La Presse a rencontré le comédien Paul Ahmarani, qui interprète le personnage de l'intrus, Paul.

Q : Quelle est ta lecture de ce texte?

R : C'est une pièce qui a un côté insaisissable. Il y a plusieurs niveaux de lecture, mais moi, j'y vois une métaphore de l'économie de marché, qui montre à quel point nos relations humaines peuvent être réduites à deux individus et un échange commercial. Il y a beaucoup de ça dans la pièce. Ce n'est pas pour rien qu'elle commence par une demande d'entraide. Parce que dans ce cas, il n'y a rien à échanger. Donc pas de relation possible.
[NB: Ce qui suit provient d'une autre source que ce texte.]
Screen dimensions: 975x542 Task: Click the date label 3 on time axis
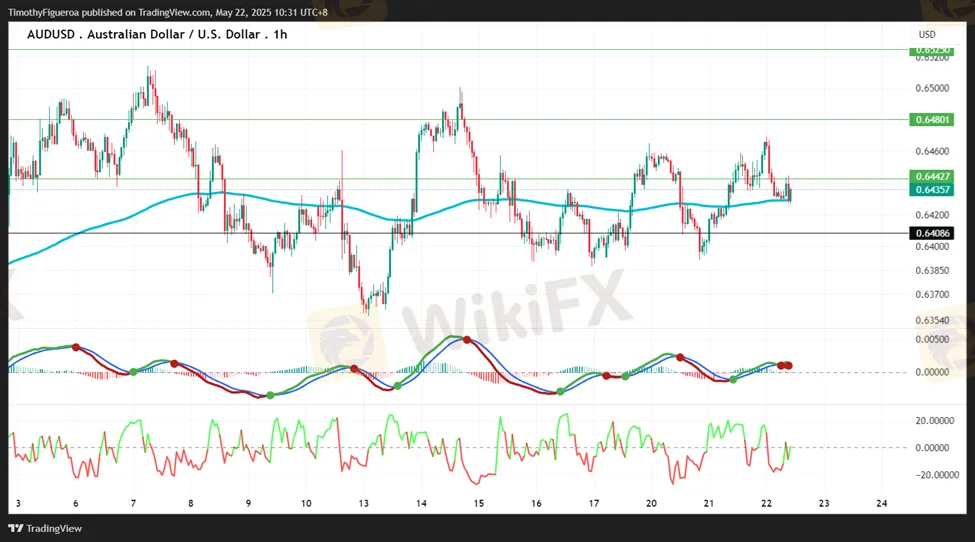point(17,502)

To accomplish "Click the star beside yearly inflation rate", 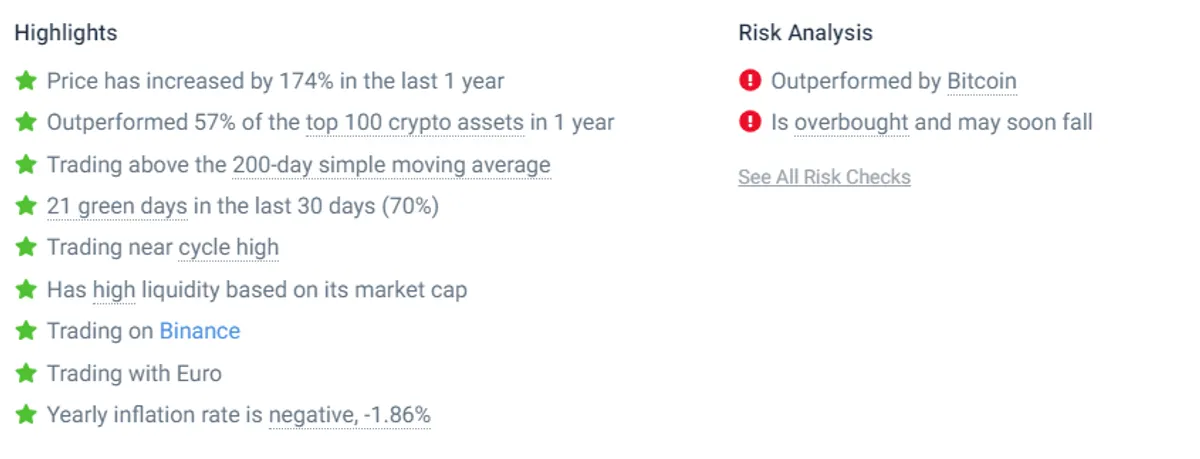I will 26,414.
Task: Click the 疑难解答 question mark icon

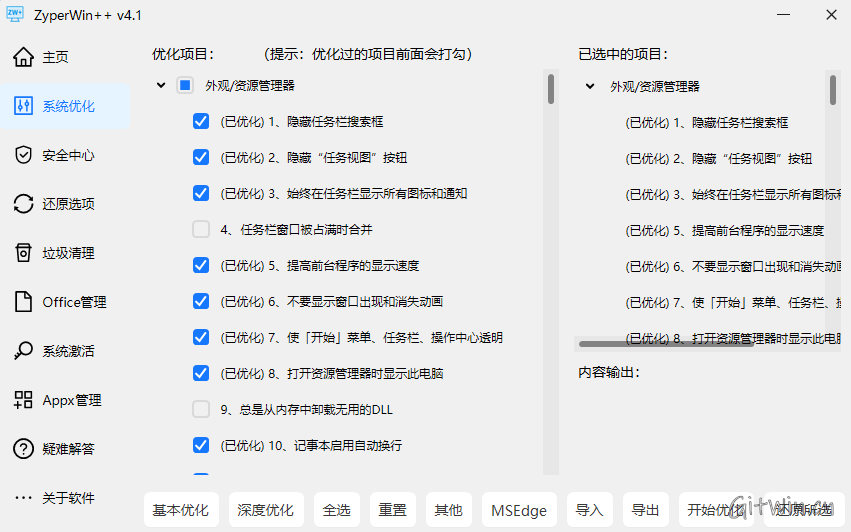Action: click(24, 449)
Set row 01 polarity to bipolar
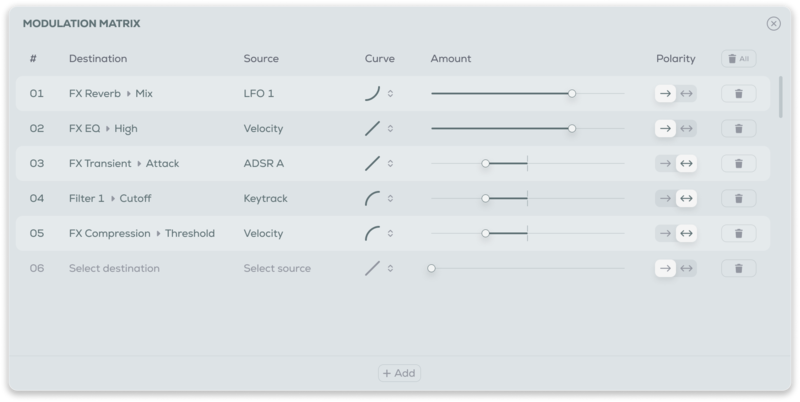The width and height of the screenshot is (800, 402). 687,94
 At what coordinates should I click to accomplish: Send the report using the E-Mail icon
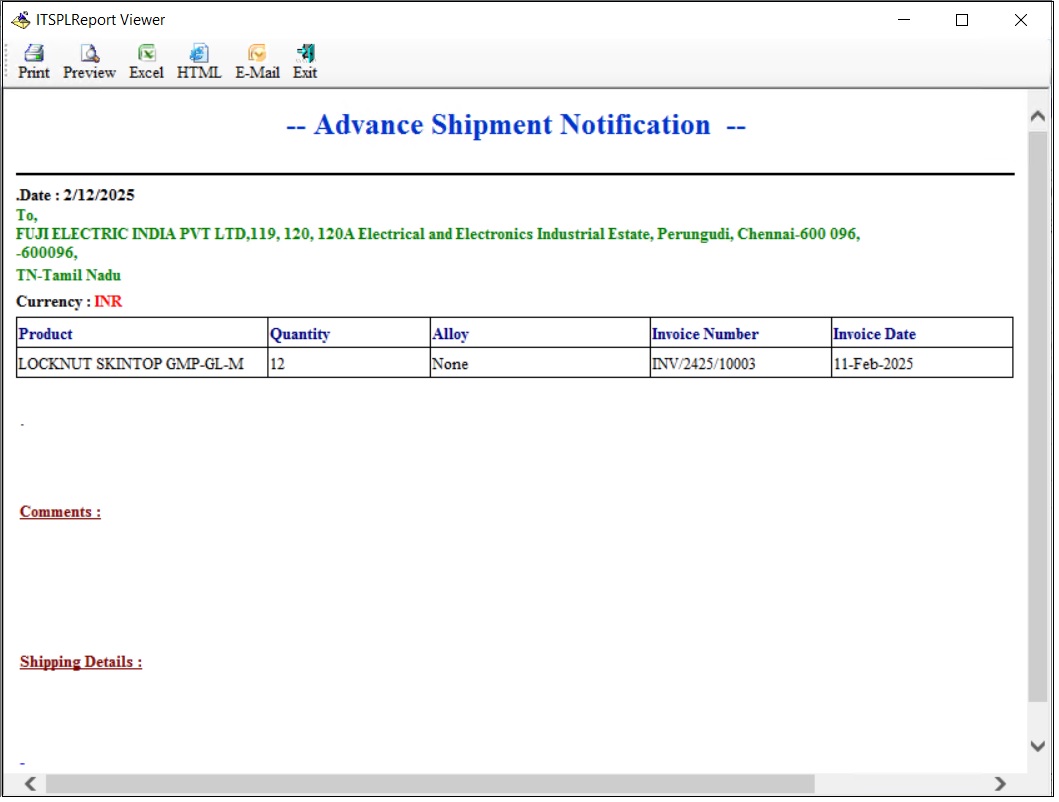[257, 60]
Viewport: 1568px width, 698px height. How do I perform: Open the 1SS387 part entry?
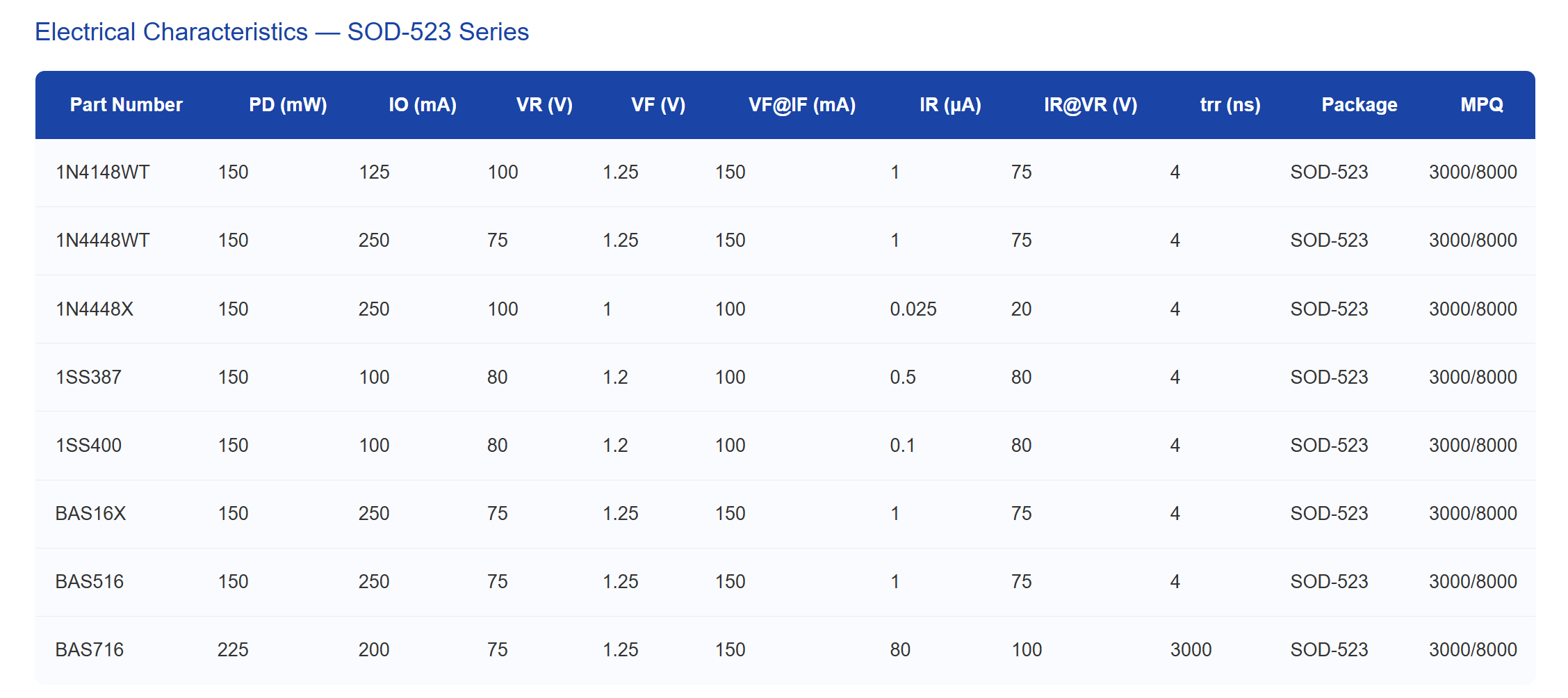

Q : Qu'est-ce qui est le plus difficile dans l'interprétation de ce personnage?

R : Le plus difficile comme comédien est de suivre cette trame extrêmement fine et précise où je passe d'une intention à l'autre, où je vole les mots de la bouche de mon partenaire de jeu, où je suis en contact perpétuel avec lui, de façon si intime que le moindre de ses sourcillements influence ma façon de jouer. Si Denis est plus sceptique ou réticent, c'est à moi de l'amadouer, de le manipuler.

Q : Ton personnage doit créer un sentiment d'insécurité chez Alexis. Tu as un pouvoir de persuasion sur lui.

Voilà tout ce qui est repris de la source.